Your goal: Once you reach the line with "Screen dimensions: 659x566", copy it and every line after it exactly, up to the end of the data. Omit the pictures.

============

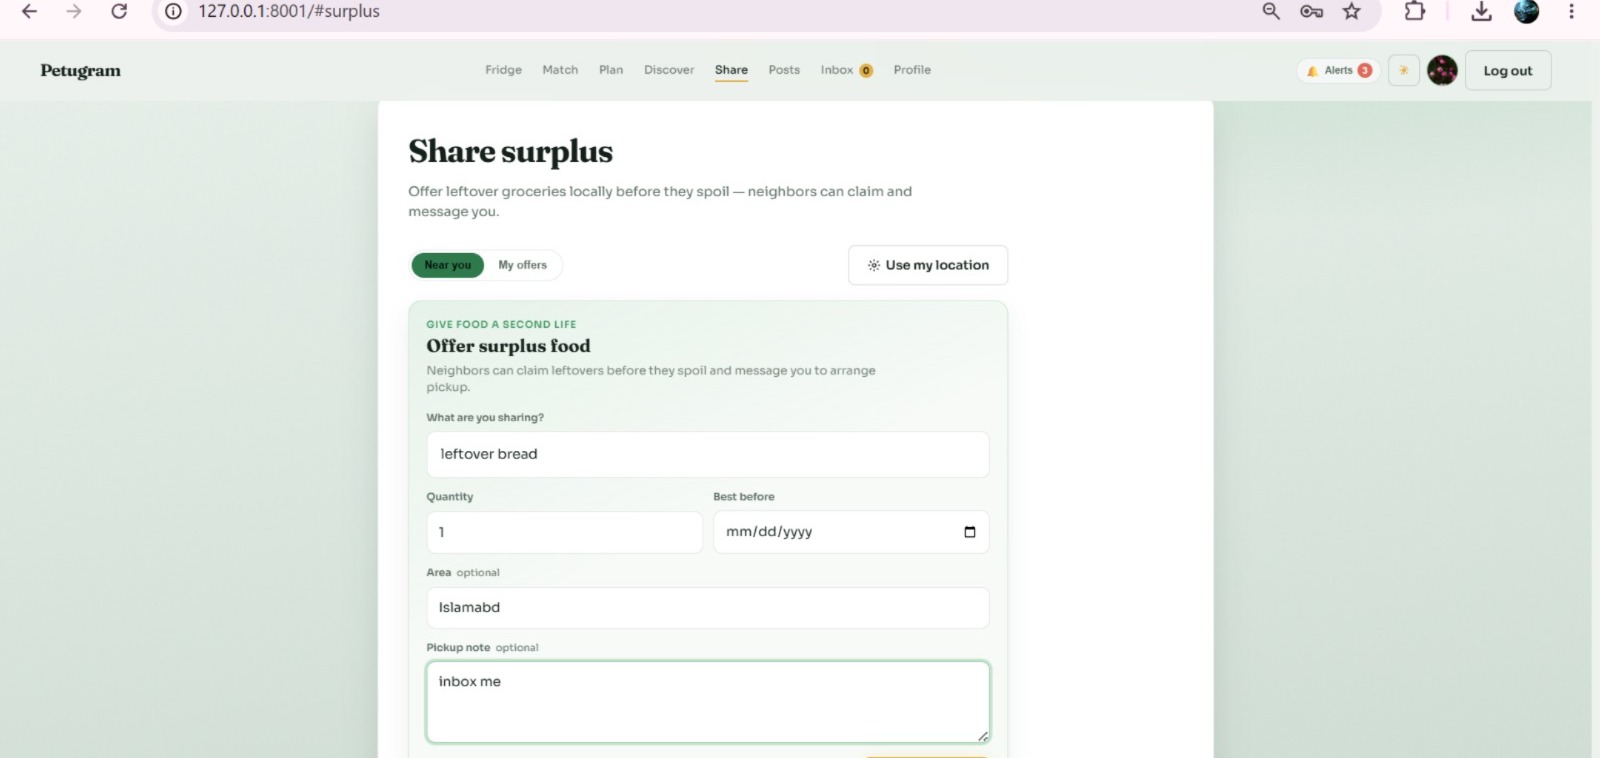The height and width of the screenshot is (758, 1600).
Task: Click the Log out button
Action: (1508, 70)
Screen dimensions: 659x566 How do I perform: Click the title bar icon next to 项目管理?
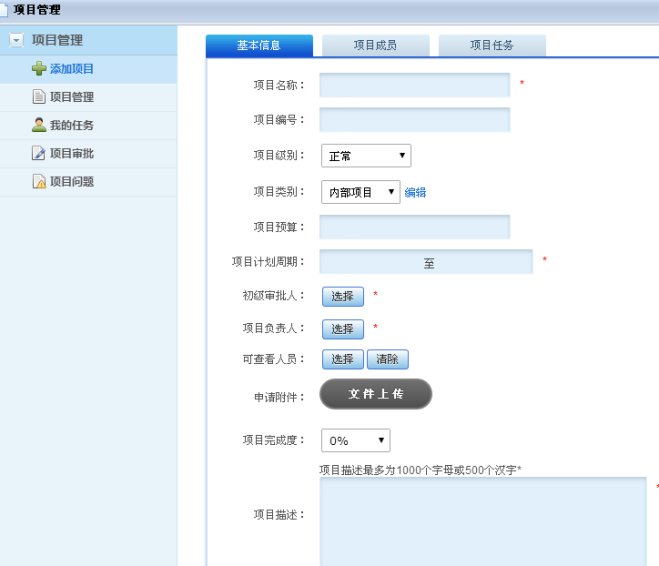6,10
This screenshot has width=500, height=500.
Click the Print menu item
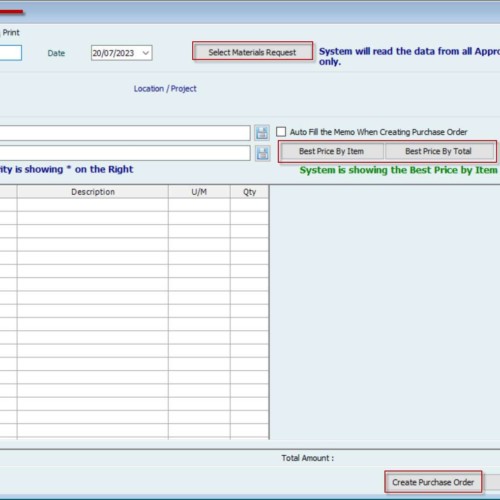[11, 33]
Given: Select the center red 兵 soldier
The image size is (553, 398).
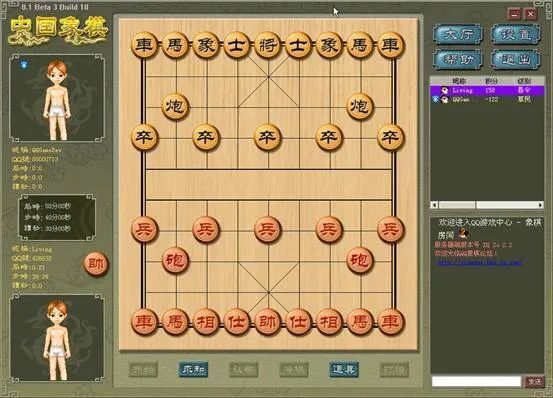Looking at the screenshot, I should click(267, 230).
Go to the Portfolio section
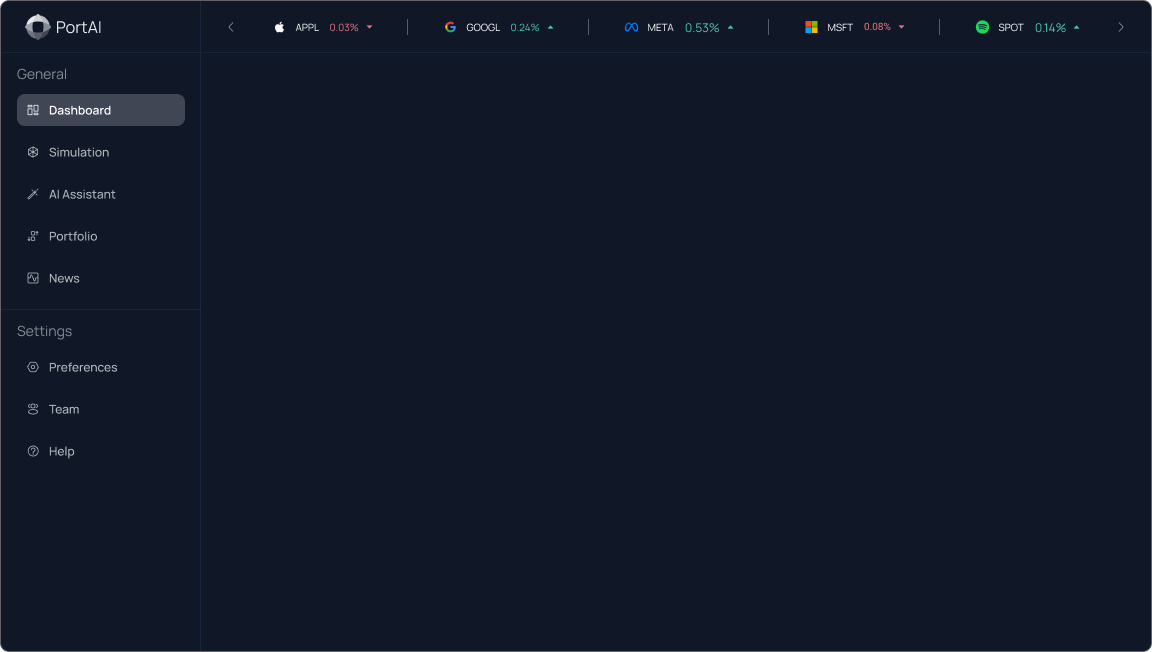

============

Solution to the exercise:
Screen dimensions: 659x566 How do I perform: Click the title bar icon next to 项目管理?
6,10
This screenshot has width=500, height=500.
Click the Print menu item
[11, 33]
Given: Select the center red 兵 soldier
The image size is (553, 398).
Looking at the screenshot, I should click(267, 230).
Go to the Portfolio section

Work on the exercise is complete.